***** PROVIDED ENTRIES *****

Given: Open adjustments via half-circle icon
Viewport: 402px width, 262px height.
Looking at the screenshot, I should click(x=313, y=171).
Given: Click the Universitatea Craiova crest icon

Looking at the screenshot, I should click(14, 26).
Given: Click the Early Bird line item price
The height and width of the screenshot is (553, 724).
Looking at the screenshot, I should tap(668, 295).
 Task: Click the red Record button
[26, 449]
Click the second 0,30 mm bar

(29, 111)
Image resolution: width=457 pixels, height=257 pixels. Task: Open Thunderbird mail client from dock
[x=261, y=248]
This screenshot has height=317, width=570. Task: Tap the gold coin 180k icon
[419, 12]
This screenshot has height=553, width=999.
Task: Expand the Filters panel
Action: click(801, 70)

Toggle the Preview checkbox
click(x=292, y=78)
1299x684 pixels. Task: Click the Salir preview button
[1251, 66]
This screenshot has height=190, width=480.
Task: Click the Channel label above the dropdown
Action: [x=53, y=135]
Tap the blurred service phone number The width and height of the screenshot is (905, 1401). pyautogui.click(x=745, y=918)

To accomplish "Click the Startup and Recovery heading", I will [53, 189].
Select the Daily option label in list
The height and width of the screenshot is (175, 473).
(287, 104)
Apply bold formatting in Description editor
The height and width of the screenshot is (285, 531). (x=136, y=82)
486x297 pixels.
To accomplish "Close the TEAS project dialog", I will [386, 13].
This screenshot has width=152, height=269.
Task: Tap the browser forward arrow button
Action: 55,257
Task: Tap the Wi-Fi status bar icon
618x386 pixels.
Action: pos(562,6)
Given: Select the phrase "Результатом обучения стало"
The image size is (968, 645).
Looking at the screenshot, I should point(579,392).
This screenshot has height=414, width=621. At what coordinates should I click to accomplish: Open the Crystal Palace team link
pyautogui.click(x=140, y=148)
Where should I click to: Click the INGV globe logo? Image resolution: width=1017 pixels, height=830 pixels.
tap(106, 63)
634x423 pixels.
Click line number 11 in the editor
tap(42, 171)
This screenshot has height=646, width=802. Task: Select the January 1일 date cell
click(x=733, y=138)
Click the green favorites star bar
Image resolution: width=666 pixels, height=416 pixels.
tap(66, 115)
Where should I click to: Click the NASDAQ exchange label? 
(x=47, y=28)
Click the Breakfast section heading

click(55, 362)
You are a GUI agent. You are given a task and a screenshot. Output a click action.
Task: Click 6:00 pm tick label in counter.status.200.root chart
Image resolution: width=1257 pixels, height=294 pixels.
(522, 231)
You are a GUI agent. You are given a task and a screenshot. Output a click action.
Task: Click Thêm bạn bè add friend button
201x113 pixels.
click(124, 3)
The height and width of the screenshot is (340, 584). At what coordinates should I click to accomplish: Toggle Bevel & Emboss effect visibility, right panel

*****

## PROMPT:
Everything from the line with "Click the green favorites star bar" through the final line of the entries above must be duplicated exactly; both ends belong, and no other line does.

## FINISHED TASK:
Click the green favorites star bar
Image resolution: width=666 pixels, height=416 pixels.
tap(66, 115)
Where should I click to: Click the NASDAQ exchange label? 
(x=47, y=28)
Click the Breakfast section heading

click(55, 362)
You are a GUI agent. You are given a task and a screenshot. Output a click action.
Task: Click 6:00 pm tick label in counter.status.200.root chart
Image resolution: width=1257 pixels, height=294 pixels.
(522, 231)
You are a GUI agent. You are given a task and a screenshot. Output a click action.
Task: Click Thêm bạn bè add friend button
201x113 pixels.
click(124, 3)
The height and width of the screenshot is (340, 584). At what coordinates should I click to accomplish: Toggle Bevel & Emboss effect visibility, right panel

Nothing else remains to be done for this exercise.